▸ **CONSIGNES DE L'EXERCICE**
1: Dans le texte fourni, reformulez plus brièvement, sous forme de liste, le paragraphe qui commence par « Lorsque l'employeur propose », sans en perdre les faits principaux.
2: Modifiez le passage du texte fourni commençant par « Lorsque l’employeur propose » et se terminant par « écrit au salarié. », en remplaçant « CDI » par « contrat à durée indéterminée ».

▸ **TEXTE FOURNI**
◇ ◇ ◇ ◇
Rupture

Le texte du projet de loi « portant mesures d’urgence relatives au fonctionnement du marché du travail en vue du plein emploi » a été définitivement adopté par le Parlement le 17 novembre.

Remarque : le texte fait l’objet d’une saisine du Conseil constitutionnel.

Parmi les mesures adoptées, on retiendra les suivantes :

Refus de CDI privant le salarié de droit à l’assurance chômage

Proposition de CDI à l’issue d’un CDD

Lorsque l’employeur propose que la relation contractuelle de travail se poursuive après l’échéance du terme d’un CDD (ou l’entreprise utilisatrice à l’issue d’une mission de travail temporaire) sous la forme d’un CDI :

  • pour occuper le même emploi, ou un emploi similaire,
  • assorti d’une rémunération au moins équivalente
  • pour une durée de travail équivalente,
  • relevant de la même classification
  • et sans changement du lieu de travail,

il notifie cette proposition par écrit au salarié.
◇ ◇ ◇ ◇
▸ **DONNÉES FOURNIES**
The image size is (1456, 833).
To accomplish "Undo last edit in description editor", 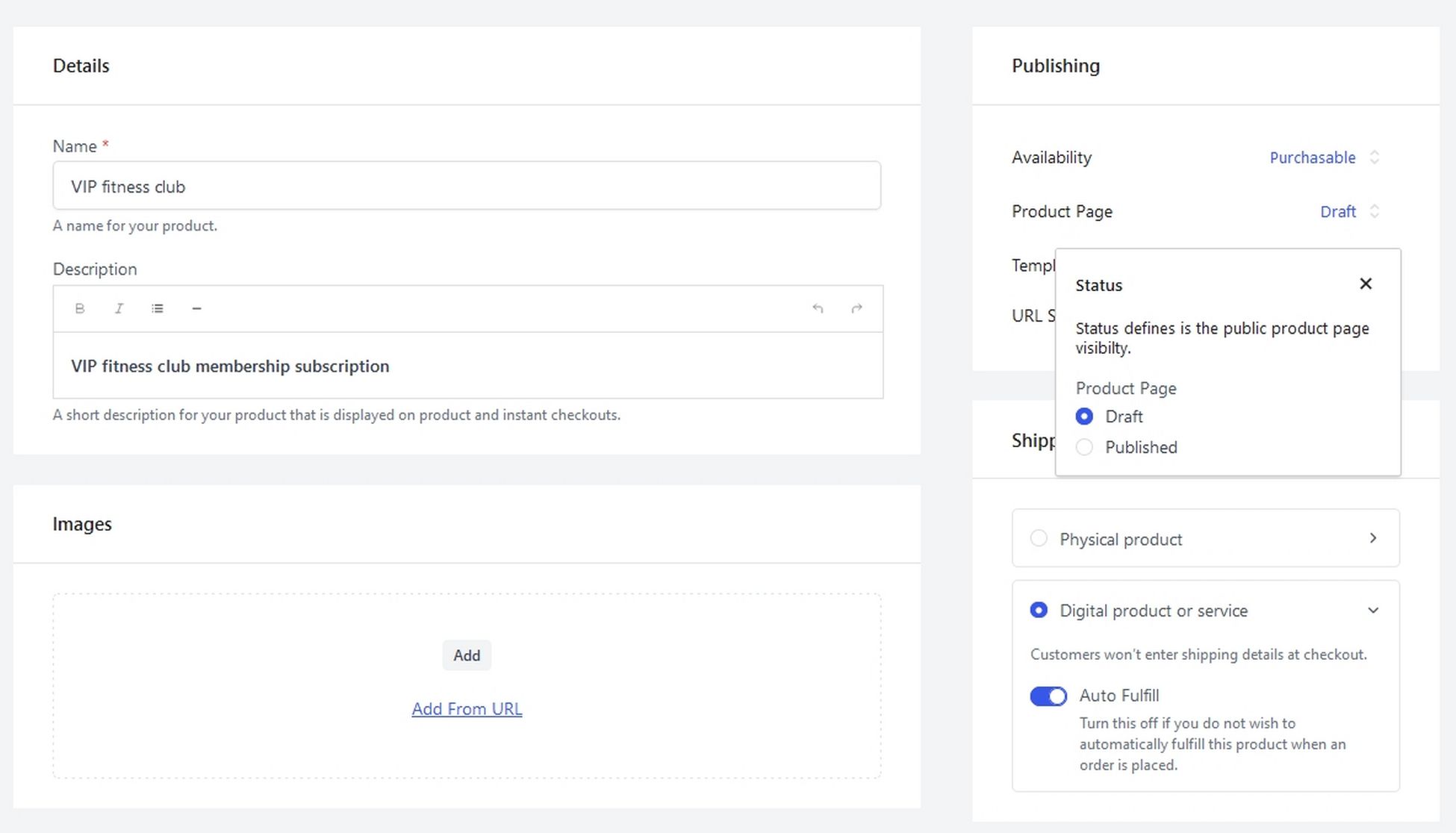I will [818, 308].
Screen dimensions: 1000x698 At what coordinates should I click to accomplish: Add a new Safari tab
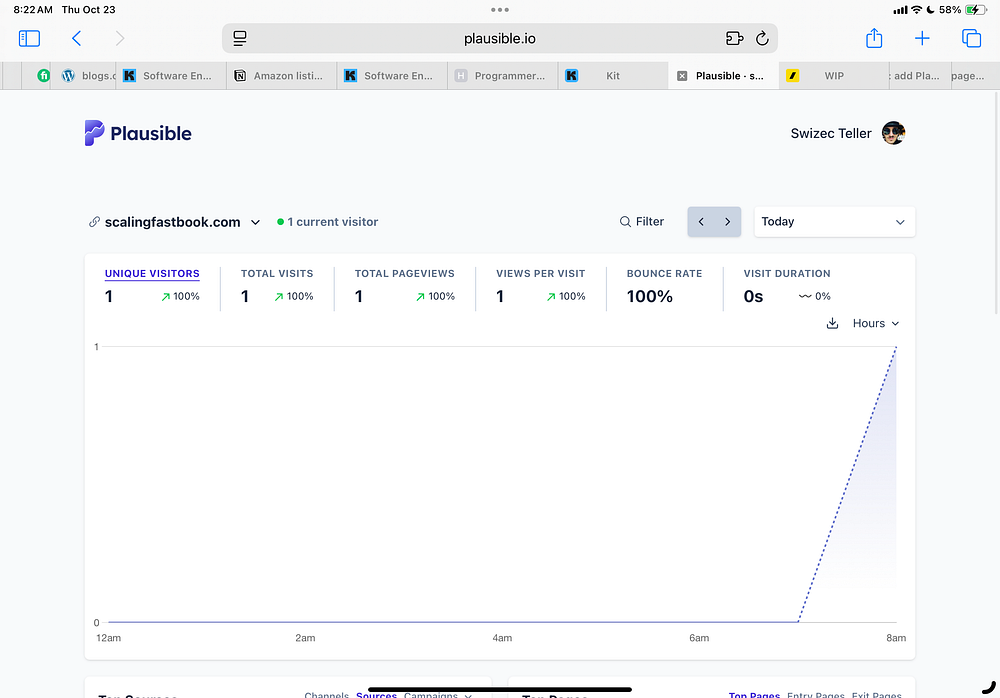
◇ ◇ ◇ ◇
▸ **LISTE DES CORRIGÉS**
1:
Si l'employeur (ou l'entreprise utilisatrice à la fin d'une mission d'intérim) propose un CDI à l'échéance d'un CDD, il notifie cette offre par écrit au salarié lorsque le CDI prévoit :
- le même emploi ou un emploi similaire ;
- une rémunération au moins équivalente ;
- une durée de travail équivalente ;
- la même classification ;
- le même lieu de travail.

2:
Lorsque l’employeur propose que la relation contractuelle de travail se poursuive après l’échéance du terme d’un CDD (ou l’entreprise utilisatrice à l’issue d’une mission de travail temporaire) sous la forme d’un contrat à durée indéterminée :

  • pour occuper le même emploi, ou un emploi similaire,
  • assorti d’une rémunération au moins équivalente
  • pour une durée de travail équivalente,
  • relevant de la même classification
  • et sans changement du lieu de travail,

il notifie cette proposition par écrit au salarié.